(Data records):
####################

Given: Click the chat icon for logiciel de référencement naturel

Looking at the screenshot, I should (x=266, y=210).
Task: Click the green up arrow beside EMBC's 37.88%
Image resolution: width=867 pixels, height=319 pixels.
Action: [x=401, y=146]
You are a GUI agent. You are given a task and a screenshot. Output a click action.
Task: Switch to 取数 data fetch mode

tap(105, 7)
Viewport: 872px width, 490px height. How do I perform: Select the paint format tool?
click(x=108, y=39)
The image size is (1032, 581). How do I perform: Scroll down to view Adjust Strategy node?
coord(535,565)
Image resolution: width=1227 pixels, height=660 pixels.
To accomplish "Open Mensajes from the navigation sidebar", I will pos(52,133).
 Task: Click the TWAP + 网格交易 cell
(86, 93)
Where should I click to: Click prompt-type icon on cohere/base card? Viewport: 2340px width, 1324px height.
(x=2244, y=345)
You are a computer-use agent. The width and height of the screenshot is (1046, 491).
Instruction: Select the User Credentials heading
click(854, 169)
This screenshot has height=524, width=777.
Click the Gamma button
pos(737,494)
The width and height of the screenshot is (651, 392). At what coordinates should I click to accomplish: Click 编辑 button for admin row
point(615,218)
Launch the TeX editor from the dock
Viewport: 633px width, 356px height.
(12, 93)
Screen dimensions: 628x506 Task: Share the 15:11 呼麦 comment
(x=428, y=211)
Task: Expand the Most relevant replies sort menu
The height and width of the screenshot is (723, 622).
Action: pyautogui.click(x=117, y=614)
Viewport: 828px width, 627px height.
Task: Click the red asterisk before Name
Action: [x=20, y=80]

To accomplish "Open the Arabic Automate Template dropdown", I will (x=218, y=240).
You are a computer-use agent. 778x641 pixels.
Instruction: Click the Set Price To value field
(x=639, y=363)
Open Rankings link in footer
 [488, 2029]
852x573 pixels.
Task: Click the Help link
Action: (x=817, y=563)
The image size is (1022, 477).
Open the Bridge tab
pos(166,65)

####################

(Task directions): When a line in the listing has the string "will" in it, return that line.

(Worked solution):
To accomplish "Open Mensajes from the navigation sidebar", I will pos(52,133).
To accomplish "Open the Arabic Automate Template dropdown", I will (x=218, y=240).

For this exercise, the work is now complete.